From the line containing "You are a GUI" to the line containing "How do I perform: Expand" in the entries below, reproduce every line exactly, ends included. Nothing else belongs in the copy, and no pictures.

Excerpts from a dataset:
▶

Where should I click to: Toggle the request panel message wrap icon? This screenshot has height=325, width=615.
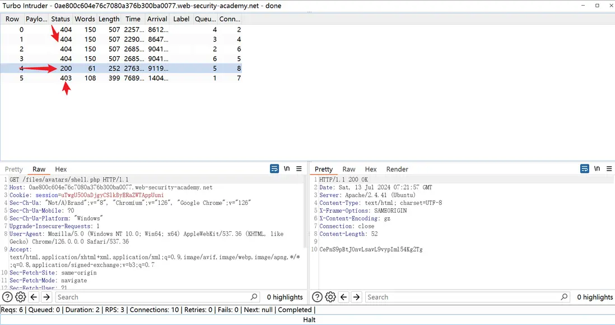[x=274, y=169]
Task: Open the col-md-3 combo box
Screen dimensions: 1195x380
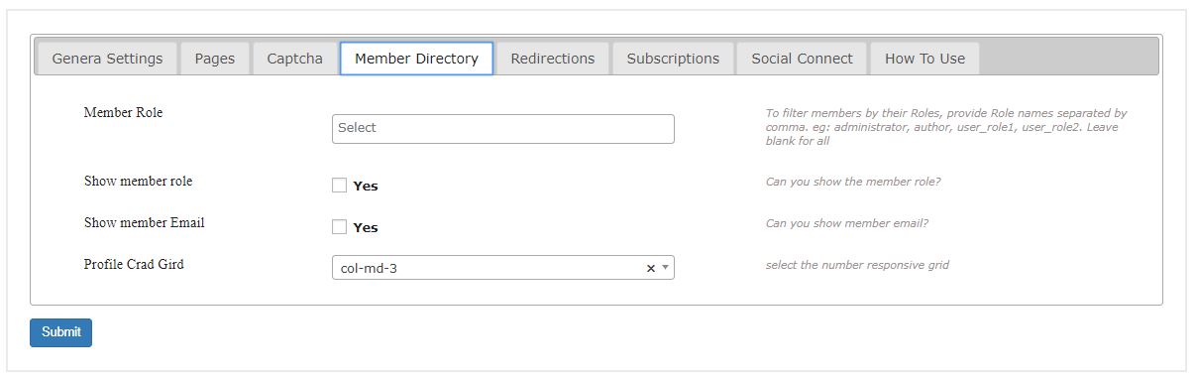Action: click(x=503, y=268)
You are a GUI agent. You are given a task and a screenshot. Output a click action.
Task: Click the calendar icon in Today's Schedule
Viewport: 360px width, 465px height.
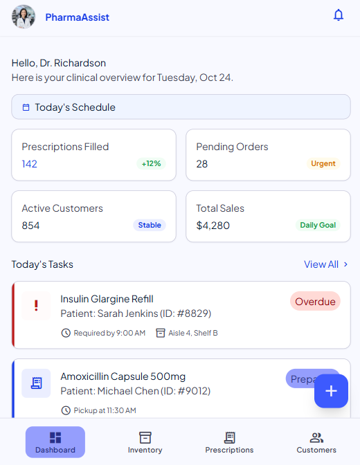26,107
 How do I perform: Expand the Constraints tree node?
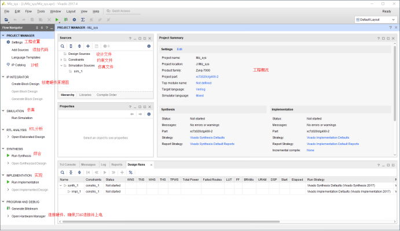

◀
▶

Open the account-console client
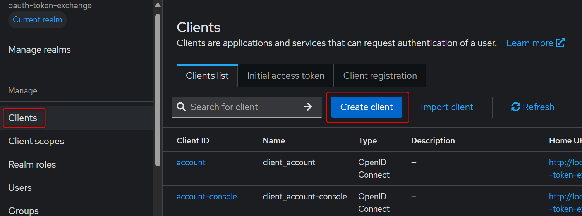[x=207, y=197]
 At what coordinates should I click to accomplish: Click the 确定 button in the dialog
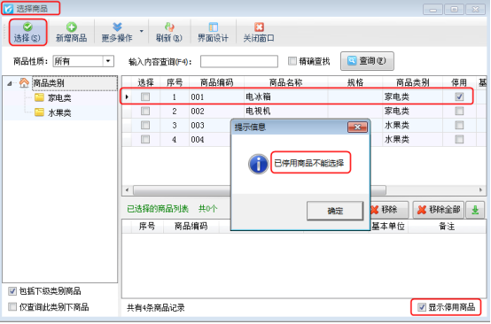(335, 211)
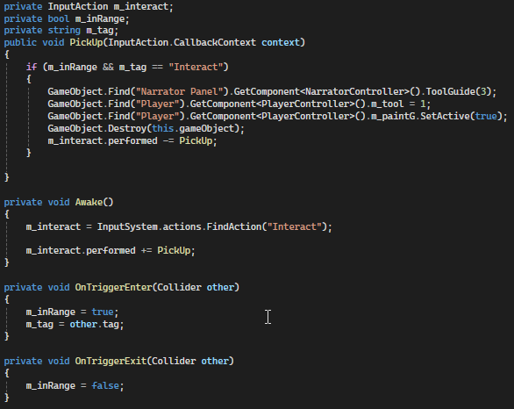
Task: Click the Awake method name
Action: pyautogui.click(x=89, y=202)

◀

> [Answer for this exercise]
You are a GUI agent. You are given a task and a screenshot. Output a click action.
Task: Click the calendar icon in Today's Schedule
Viewport: 360px width, 465px height.
26,107
 How do I perform: Expand the Constraints tree node?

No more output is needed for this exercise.